• Exercise inputs:
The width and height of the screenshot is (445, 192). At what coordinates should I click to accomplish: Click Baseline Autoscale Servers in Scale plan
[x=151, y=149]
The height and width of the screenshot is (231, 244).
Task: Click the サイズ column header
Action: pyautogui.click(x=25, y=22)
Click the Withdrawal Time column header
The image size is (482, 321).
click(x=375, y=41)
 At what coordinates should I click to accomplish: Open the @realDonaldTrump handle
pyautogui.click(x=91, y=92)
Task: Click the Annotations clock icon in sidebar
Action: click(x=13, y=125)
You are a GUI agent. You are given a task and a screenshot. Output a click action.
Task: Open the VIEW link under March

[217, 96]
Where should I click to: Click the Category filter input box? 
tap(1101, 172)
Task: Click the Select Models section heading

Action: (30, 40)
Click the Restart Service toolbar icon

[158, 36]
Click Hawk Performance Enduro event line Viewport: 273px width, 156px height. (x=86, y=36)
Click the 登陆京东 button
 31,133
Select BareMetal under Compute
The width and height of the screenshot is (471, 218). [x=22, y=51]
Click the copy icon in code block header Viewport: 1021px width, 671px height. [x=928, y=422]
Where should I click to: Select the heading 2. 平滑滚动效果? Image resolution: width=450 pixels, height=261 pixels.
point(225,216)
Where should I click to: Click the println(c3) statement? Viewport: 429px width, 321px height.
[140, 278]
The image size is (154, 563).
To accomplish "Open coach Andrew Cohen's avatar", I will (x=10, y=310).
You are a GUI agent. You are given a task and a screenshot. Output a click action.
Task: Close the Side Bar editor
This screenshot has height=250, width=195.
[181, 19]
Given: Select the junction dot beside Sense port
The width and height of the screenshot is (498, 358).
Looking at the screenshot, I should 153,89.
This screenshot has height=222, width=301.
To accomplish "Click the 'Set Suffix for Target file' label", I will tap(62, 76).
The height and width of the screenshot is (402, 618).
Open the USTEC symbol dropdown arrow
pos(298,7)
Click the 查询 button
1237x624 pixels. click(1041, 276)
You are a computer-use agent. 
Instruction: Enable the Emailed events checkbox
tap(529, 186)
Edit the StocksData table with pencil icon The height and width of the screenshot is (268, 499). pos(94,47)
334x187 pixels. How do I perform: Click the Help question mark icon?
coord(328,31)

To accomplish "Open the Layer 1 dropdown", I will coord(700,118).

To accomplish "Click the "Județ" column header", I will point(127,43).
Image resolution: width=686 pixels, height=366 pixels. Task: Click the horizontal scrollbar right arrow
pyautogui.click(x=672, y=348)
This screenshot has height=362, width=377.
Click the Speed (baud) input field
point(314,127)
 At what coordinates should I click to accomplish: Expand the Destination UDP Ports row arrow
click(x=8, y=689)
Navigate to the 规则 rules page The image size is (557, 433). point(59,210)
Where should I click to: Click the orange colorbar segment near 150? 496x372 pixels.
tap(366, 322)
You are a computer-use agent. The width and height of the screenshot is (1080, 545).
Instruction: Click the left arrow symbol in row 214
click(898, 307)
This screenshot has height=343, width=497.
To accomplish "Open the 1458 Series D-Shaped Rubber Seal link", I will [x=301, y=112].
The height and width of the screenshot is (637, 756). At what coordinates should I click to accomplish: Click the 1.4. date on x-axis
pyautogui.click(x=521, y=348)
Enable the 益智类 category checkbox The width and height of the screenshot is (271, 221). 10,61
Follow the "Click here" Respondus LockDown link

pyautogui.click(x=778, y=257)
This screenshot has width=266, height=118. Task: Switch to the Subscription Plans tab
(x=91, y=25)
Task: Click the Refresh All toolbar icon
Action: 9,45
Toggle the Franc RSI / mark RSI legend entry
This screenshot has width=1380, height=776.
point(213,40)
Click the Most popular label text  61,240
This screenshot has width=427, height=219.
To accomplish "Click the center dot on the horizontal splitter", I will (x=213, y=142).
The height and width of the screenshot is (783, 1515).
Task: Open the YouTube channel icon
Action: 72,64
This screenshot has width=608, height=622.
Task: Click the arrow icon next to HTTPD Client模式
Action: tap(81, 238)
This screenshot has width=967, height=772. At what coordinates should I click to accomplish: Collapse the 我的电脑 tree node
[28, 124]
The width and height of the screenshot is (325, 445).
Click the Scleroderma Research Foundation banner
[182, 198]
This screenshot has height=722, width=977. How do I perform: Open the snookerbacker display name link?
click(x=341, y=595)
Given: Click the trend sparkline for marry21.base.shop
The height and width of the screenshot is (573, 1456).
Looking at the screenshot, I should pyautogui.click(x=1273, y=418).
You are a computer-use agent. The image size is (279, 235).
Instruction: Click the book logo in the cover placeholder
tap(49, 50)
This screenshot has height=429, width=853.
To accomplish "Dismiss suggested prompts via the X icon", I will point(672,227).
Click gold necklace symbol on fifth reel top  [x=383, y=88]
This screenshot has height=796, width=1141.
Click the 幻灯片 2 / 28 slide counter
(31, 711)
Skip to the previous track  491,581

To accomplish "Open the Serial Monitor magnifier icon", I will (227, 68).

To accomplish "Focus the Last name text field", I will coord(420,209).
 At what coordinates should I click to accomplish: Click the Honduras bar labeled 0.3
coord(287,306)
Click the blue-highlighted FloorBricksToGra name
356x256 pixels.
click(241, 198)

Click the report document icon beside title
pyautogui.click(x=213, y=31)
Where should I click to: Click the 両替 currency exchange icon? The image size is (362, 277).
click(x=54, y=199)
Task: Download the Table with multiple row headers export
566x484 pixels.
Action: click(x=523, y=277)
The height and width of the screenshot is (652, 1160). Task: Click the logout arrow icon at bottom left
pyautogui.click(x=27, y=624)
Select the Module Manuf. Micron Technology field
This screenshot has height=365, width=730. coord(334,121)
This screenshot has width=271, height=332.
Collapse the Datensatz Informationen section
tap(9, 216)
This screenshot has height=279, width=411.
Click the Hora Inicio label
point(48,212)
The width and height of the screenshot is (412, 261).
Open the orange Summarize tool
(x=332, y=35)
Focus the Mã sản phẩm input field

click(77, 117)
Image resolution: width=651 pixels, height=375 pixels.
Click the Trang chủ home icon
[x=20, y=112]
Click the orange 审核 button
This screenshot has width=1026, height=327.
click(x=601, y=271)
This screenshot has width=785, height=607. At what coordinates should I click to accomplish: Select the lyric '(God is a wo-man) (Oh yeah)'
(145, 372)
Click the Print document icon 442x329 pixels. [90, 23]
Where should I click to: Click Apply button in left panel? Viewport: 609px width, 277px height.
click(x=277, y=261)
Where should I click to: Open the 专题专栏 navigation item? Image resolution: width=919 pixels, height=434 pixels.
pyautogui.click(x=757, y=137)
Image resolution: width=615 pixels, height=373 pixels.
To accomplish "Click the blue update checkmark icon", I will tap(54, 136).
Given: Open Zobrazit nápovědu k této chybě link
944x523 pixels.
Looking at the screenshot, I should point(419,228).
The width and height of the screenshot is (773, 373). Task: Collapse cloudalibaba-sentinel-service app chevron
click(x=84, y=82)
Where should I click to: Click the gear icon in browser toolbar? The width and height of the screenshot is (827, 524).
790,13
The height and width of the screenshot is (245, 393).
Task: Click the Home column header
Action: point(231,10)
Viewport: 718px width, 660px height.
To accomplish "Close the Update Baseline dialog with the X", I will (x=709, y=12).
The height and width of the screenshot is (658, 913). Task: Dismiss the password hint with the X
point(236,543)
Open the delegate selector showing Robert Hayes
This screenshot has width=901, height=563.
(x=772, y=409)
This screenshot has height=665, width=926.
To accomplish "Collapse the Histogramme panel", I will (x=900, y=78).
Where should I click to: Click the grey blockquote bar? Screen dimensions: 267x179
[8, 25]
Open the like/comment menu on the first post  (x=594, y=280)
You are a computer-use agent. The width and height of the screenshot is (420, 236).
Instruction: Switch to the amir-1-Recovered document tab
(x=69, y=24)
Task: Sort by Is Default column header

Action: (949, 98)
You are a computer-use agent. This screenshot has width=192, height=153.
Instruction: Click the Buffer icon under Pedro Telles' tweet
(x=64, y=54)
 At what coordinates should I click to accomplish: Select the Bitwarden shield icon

• Exercise brief: All lines in the listing above with the string "agent" should be returned.

• Answer for this exercise:
You are a GUI agent. You are given a task and a screenshot. Output a click action.
You are a GUI agent. You are given a task and a screenshot. Output a click action.
You are a computer-use agent. 
You are a computer-use agent. The width and height of the screenshot is (1080, 545).
You are a computer-use agent. The image size is (279, 235).
You are a computer-use agent. The width and height of the screenshot is (420, 236).
You are a computer-use agent. This screenshot has width=192, height=153.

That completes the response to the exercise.